The field of organic photovoltaics (OPVs) has progressed over the past several years and has now reached a stage where further advances in the power conversion efficiency (current state-of-the-art = 18.2%) require a fundamental understanding of all possible sources of energy loss in the conversion process and the development of strategies to eliminate them systematically. Charge transfer (CT) states at the donor-acceptor (DA) interface of OPVs are a key intermediary in both the charge photogeneration and recombination processes, and have been shown to underlie the thermodynamic limiting efficiency of OPV cells. The presence of CT states is the primary reason why OPV cells exhibit a larger open-circuit voltage loss than their inorganic counterparts, and is why understanding their role in charge separation, energetic relaxation, and non-radiative recombination is so crucial.

Over the past several years, it has become clear that a substantial portion of this voltage loss stems from the energetically-disordered distribution of CT states in a typical OPV cell based on the assumption that they exist in quasi-equilibrium with one another (i.e. they are described by a Boltzmann distribution with a well-defined chemical potential). Recent work suggests, however, that this assumption (a bedrock for most photovoltaic material systems) may not hold for OPV owing to inefficient relaxation within the CT density of states. Perhaps this could be expected, but not yet described, as hopping transport implies little correlation between too-distant sites. A key objective of the proposed work is therefore to explore the breakdown of quasi-equilibrium in OPV cells, understand its implications for OPV operation and modeling, and determine whether non-thermal CT state and free carrier distributions can be harnessed to improve performance. If successful, this work will provide a scientific basis for reducing voltage loss in future organic solar cells and strengthen the technological leadership of the U.S. in the development of materials for solar energy conversion.

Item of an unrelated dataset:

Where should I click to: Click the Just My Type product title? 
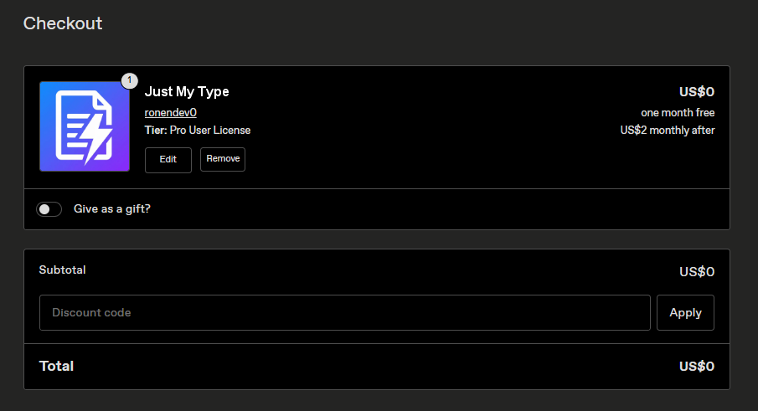point(187,92)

In addition to organic-organic heterojunctions, there is an emphasis on exploring new CT state physics in hybrid systems consisting of organic molecules paired with two-dimensional perovskite and transition metal dichalcogenide semiconductors. These systems provide a unique platform to study the factors that influence CT state binding energy by controlling the dimensionality and spatial extent of the underlying electronic states. To address these questions, the three PIs in this project bring together a broad range of complementary expertise and measurement techniques including ultraviolet and inverse photoelectron spectroscopy, voltage- and temperature-dependent quantum efficiency measurements, transient photoluminescence, modulation electroluminescence spectroscopy, X-ray scattering, and a variety of microscopy techniques. Coupled with the ability to grow heterojunction morphologies ranging from single crystal donor-acceptor interfaces to hybrid and disordered bulk heterojunctions, the PIs in this proposal bring together the expertise and record of successful collaboration that are needed to advance the fundamental understanding of CT states that is required to advance OPV performance.